Africa-Press – Uganda. South Africa’s march toward the 2026 Fifa World Cup has turned into a tale of near-banished glory. What looked like a steady cruise to qualification now feels like a fight against destiny itself.
It all began with promise — a spirited draw at home against African heavyweights Nigeria that seemed to affirm Bafana Bafana’s resurgence under Belgian coach Hugo Broos.
But that result has since been overshadowed by Fifa’s decision to dock South Africa three points for fielding an ineligible player, midfielder Teboho Mokoena, in the March 21 match against Lesotho.
According to the Fifa Disciplinary Committee, South Africa breached Article 19 of the Disciplinary Code and Article 14 of the World Cup Preliminary Competition Regulations by fielding Mokoena.
The ruling awarded Lesotho a 3–0 victory, fined the South African Football Association CHF 10,000 (about $12,500), and issued Mokoena — a Mamelodi Sundowns star — a formal warning.
The punishment cut deep. With the three-point deduction, South Africa’s tally dropped to 14 — level with Benin — reopening the qualification door for a resurgent Nigeria, who sit just three points behind.
For Bafana, the blow was more than mathematical. It tore into their psychological fabric. Having once held the group in their grasp, they now find themselves hoping their fiercest continental rivals can do them a favour.
When Nigeria host group leaders Benin tomorrow, South Africans will be united in uneasy prayer. Ninety-nine hearts will beat for the Super Eagles; the hundredth will cling to hope in Johannesburg, where victory over Rwanda is non-negotiable.
Anything less, and Bafana’s dream could dissolve completely.
Their previous trip to Kigali ended in heartbreak — a 1–0 defeat that underscored their unpredictable form. Now, even second place is under threat.
The top team from each of the nine groups automatically qualifies for the finals in Canada, the USA, and Mexico, while only the four best runners-up advance through Caf’s revised criteria.
The confederation’s rules further complicate Bafana’s plight: results against the bottom teams in each group will not count toward determining the best second-placed finishers. With Lesotho currently among the lower-ranked sides, South Africa’s chances take yet another hit.

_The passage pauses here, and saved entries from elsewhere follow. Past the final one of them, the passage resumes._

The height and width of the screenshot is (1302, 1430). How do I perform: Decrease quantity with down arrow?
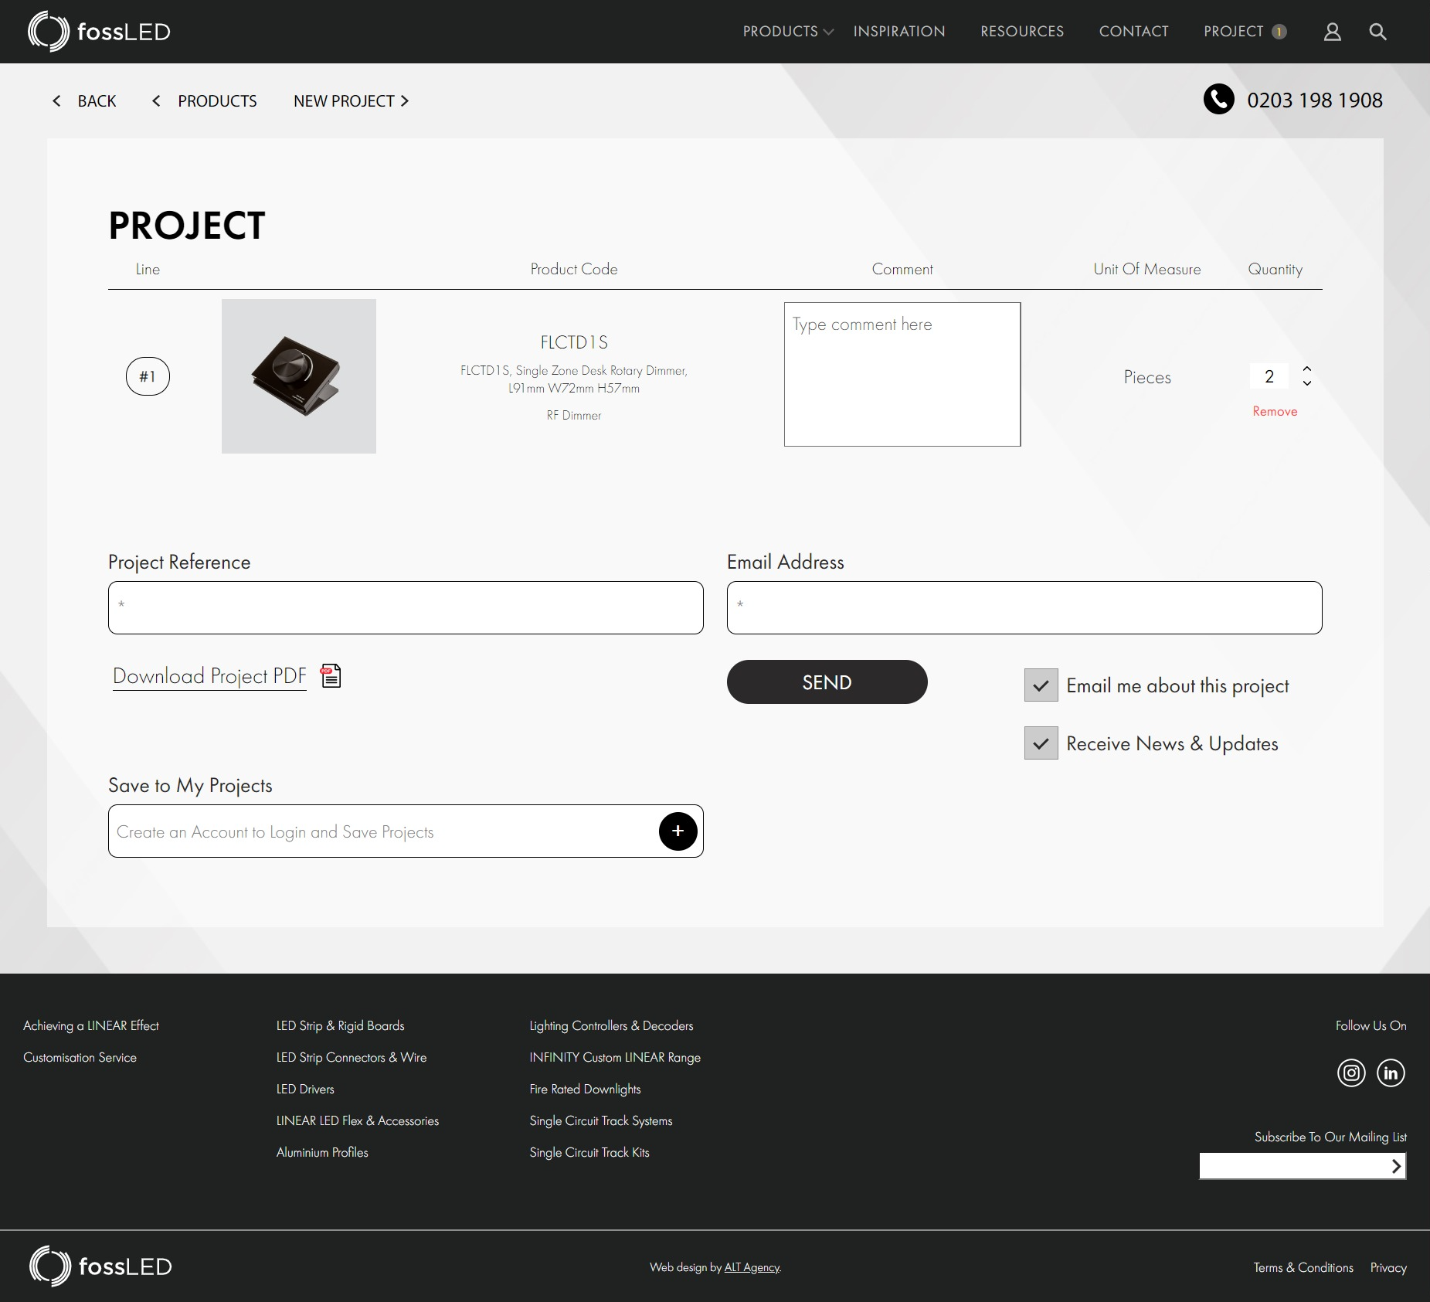pyautogui.click(x=1307, y=383)
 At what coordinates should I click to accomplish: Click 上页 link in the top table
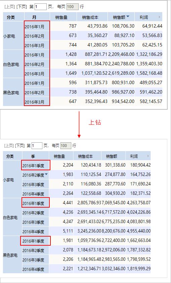tap(9, 7)
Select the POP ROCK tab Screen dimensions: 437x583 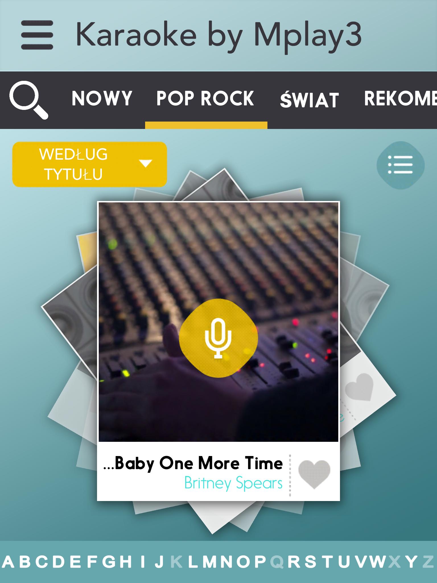205,98
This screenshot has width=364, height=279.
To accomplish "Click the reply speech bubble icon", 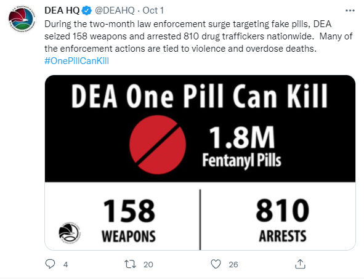I will [50, 264].
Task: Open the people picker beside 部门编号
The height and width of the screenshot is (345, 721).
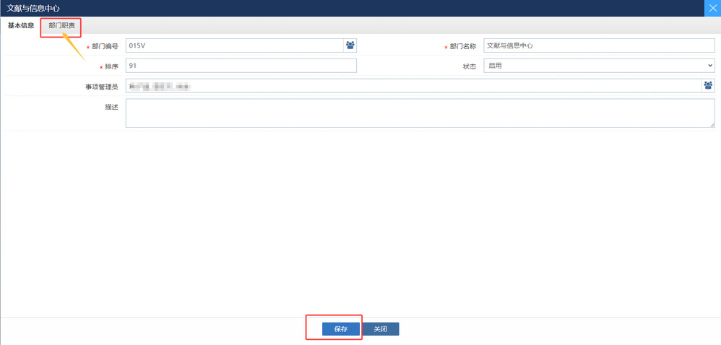Action: click(350, 45)
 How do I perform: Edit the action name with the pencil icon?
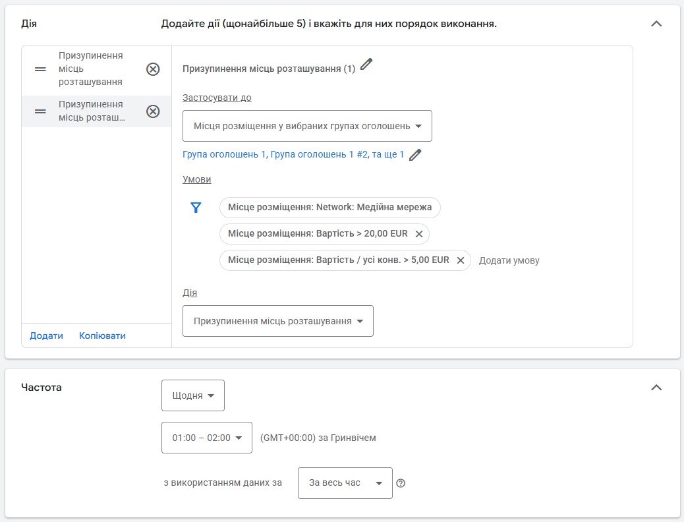tap(366, 64)
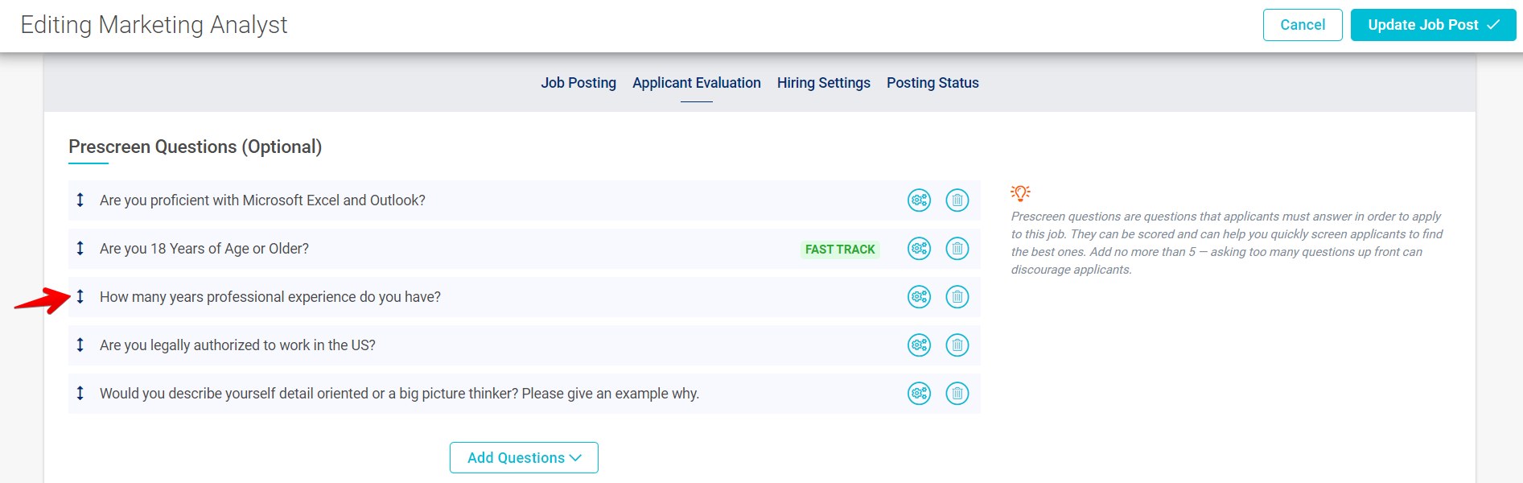The width and height of the screenshot is (1523, 483).
Task: Open settings for the detail oriented question
Action: click(x=919, y=394)
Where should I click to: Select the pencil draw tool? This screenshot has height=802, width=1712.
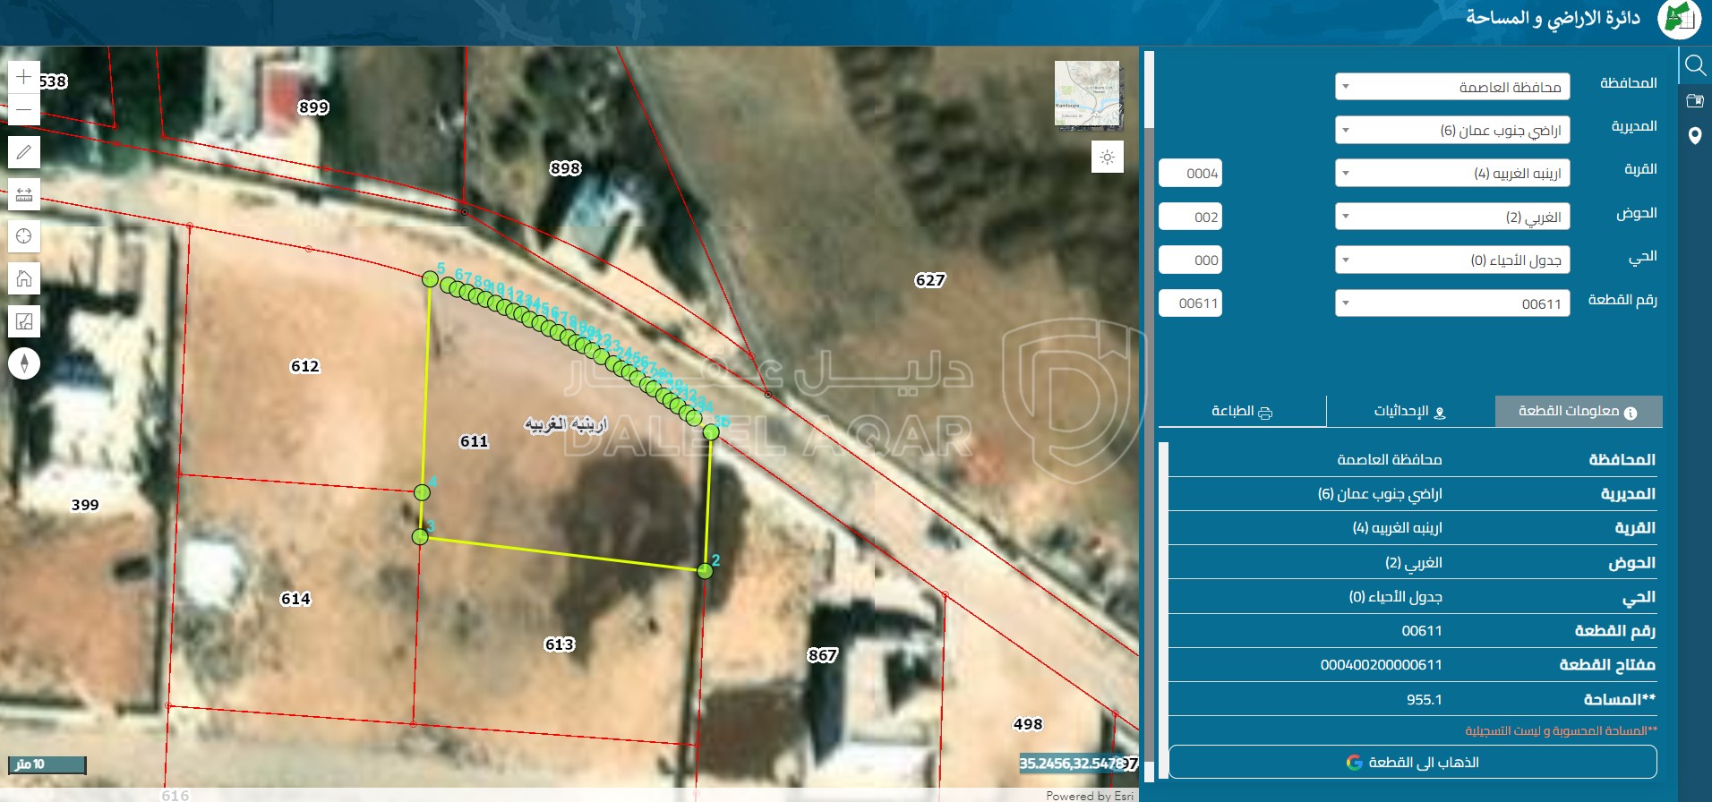click(x=24, y=152)
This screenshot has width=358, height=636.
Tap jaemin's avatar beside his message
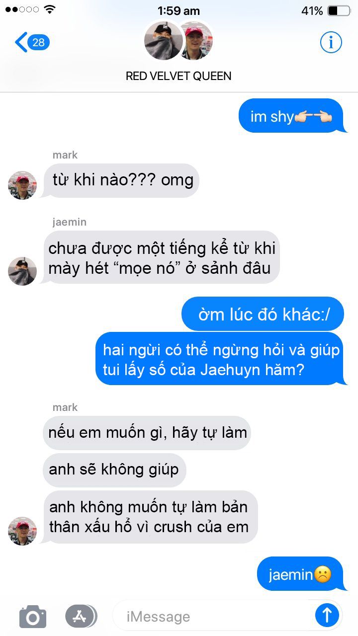(x=22, y=271)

This leaves Broos’ men potentially marooned at 14 points, far behind other group runners-up such as Uganda, Gabon, DR Congo, Burkina Faso, Cameroon, and Niger — all of whom enjoy healthier records.
The sense of déjà vu is cruel. South Africa, who first graced the global stage at France ’98 and returned in 2002 before hosting the iconic 2010 “Jabulani” World Cup, are once again staring at elimination — this time not by defeat on the pitch, but by an administrative lapse.
It is a bitter irony that Mokoena, one of South Africa’s most dynamic midfielders, should become the symbol of a technical error that may cost a nation its World Cup ticket.
For now, the Bafana Bafana can only fight what remains within their reach: two matches, two must-wins, and a desperate hope that fate — so unkindly rewritten in Zurich boardrooms — will yet find room for mercy on the pitch.